Re: [PATCH 03/11] PCI: pci_stub: Suppress kernel DMA ownership auto-claiming

Jason Gunthorpe <jgg@xxxxxxxxxx> · Mon, 15 Nov 2021 17:19:52 -0400

On Mon, Nov 15, 2021 at 08:58:19PM +0000, Robin Murphy wrote:
> > The above scenarios are already blocked by the kernel with
> > LOCKDOWN_DEV_MEM - yes there are historical ways to violate kernel
> > integrity, and these days they almost all have mitigation. I would
> > consider any kernel integrity violation to be a bug today if
> > LOCKDOWN_INTEGRITY_MAX is enabled.
> > 
> > I don't know why you bring this up?
> 
> Because as soon as anyone brings up "security" I'm not going to blindly
> accept the implicit assumption that VFIO is the only possible way to get one
> device to mess with another. That was just a silly example in the most basic
> terms, and obviously I don't expect well-worn generic sysfs interfaces to be
> a genuine threat, but how confident are you that no other subsystem- or
> driver-level interfaces past present and future can ever be tricked into p2p
> DMA?

Given the definition of LOCKDOWN_INTEGRITY_MAX I will consider any
past/present/future p2p attacks as definitive kernel bugs.

Generally, allowing a device to do arbitary DMA to a userspace
controlled address is a pretty serious bug, and directly attacking the
kernel memory is a much more interesting and serious threat vector.

> > What is the preference then? This is the only working API today,
> > right?
> 
> I believe the intent was that everyone should move to
> iommu_group_get()/iommu_attach_group() - precisely *because*
> iommu_attach_device() can't work sensibly for multi-device groups.

And iommu_attach_group() can't work sensibly for anything except VFIO
today, so hum :)

> > > Indeed I wasn't imagining it changing any ownership, just preventing a group
> > > from being attached to a non-default domain if it contains devices bound to
> > > different incompatible drivers.
> > 
> > So this could solve just the domain/DMA API problem, but it leaves the
> > MMIO peer-to-peer issue unsolved, and it gives no tools to solve it in
> > a layered way.
> > 
> > This seems like half an idea, do you have a solution for the rest?
> 
> Tell me how the p2p DMA issue can manifest if device A is prohibited from
> attaching to VFIO's unmanaged domain while device B still has a driver
> bound, and thus would fail to be assigned to userspace in the first place.
> And conversely if non-VFIO drivers are still prevented from binding to
> device B while device A remains attached to the VFIO domain.

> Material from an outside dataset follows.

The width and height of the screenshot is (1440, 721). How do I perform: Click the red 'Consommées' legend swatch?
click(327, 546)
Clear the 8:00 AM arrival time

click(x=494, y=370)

You've assumed that a group is continuously attached to the same
domain during the entire period that userspace has MMIO.

Any domain detatch creates a race where a kernel driver can jump in
and bind, while user space continues to have MMIO control over a
device. That violates the security invariant.

Many new flows, like PASID support, are requiring dynamically changing
the domain bound to a group.

If you want to go in this direction then we also need to have some
kind of compare and swap operation for the domain currently bound to a
group.

>From a security perspective I disliek this idea a lot. Instead of
having nice clear barriers indicating the security domain we have a
very subtle 'so long as a domain is attached' idea, which is going to
get broken.

> > The concept of DMA USER is important here, and it is more than just
> > which domain is attached.
> 
> Tell me how a device would be assigned to userspace while its group is still
> attached to a kernel-managed default domain.
> 
> As soon as anyone calls iommu_attach_group() - or indeed
> iommu_attach_device() if more devices may end up hotplugged into the same
> group later - *that's* when the door opens for potential subversion of any
> kind, without ever having to leave kernel space.

The approach in this series can solve both, attach_device could switch
the device to user mode and it will block future hot plugged kernel
drivers.

> > VFIO also has logic related to the file
> 
> Yes, because unsurprisingly VFIO code is tailored for the specific case of
> VFIO usage rather than anything more general.

VFIO represents this class of users exposing the IOMMU to userspace,
I say it is general of that use class.

> > It isn't muddying the water, it is providing common security code that
> > is easy to undertand.
> > 
> > *Which* userspace FD/process owns the iommu_group is important
> > security information because we can't have process A do DMA attacks on
> > some other process B.
> 
> Tell me how a single group could be attached to two domains representing two
> different process address spaces at once.

Again you are focused on domains and ignoring MMIO.

Requiring the users of the API to continuously assert a non-default
domain is a non-trivial ask.

> In case this concept wasn't as clear as I thought, which seems to be so:
>
>                  | dev->iommu_group->domain | dev->driver
> DMA_OWNER_NONE   |          default         |   unbound
> DMA_OWNER_KERNEL |          default         |    bound
> DMA_OWNER_USER   |        non-default       |    bound

Unfortunately this can't use dev->driver. Reading dev->driver of every
device in the group requires holding the device_lock. really_probe()
already holds the device lock so this becomes a user triggerable ABBA
deadlock when scaled up to N devices.

This is why this series uses only the group mutex and tracks if
drivers are bound inside the group. I view that as unavoidable.

Jason